### The problem
Continue the agreement text below about indemnification from where it stops.

-- Start Text provided --

6. You agree to hold harmless and indemnify us, the Funds and any other
Franklin or Templeton entity, including any employees, officers, directors or
trustees, against any claims or actions resulting from your violation of any
law, rule, or regulation, or breach of any provisions of this Agreement, or any
misstatements or omissions to state a material fact by you, or your employees or
agents, which claims or actions result in liability to any of the aforementioned
parties, such indemnification to include the payment of any reasonable legal
fees incurred in connection with investigating or defending such claims or
actions; and, in addition, in the event we determine to refund any amounts paid
by any investor by reason of any such claims or actions on your part, you shall
return to us any fees previously paid by us to you under this Agreement with
respect to such refunded amounts.

-- End Text provided --
-- Start Data listing --

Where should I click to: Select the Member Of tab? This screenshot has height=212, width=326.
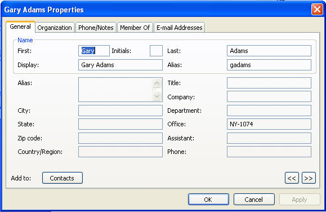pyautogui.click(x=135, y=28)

-- End Data listing --
-- Start Data listing --

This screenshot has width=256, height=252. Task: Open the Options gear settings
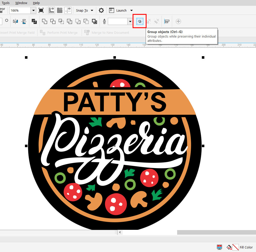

-- End Data listing --

### Task answer
We agree to hold harmless and indemnify you, including any employees,
officers, directors, or trustees against any claims or actions resulting from
our violation of any law, rule, or regulation, or material violation of any
provisions of this Agreement or arise out of or are based upon any untrue
statement of any material fact contained in the registration statement,
prospectus or sales literature of the Funds or arise out of, or are based upon,
the omission or the alleged omission to state therein a material fact required
to be stated therein or necessary to make THE statements therein not misleading.
7.A. In consideration of the services described herein to be provided by
you which consist primarily of providing shareholder/personal services in
maintaining the accounts of Benefit Plans and Benefit Plan participants who
invest in shares of the Funds, you shall be entitled to receive from
Franklin/Xxxxxxxxx Distributors, Inc. ("Distributors") such fees as are set
forth in Exhibit A hereto. Such services may include distributing Fund
prospectuses, annual reports and other Fund related information or
communications to Benefit Plans and participants investing in the Funds, and
answering participant and Benefit Plan sponsor inquiries regarding the Funds.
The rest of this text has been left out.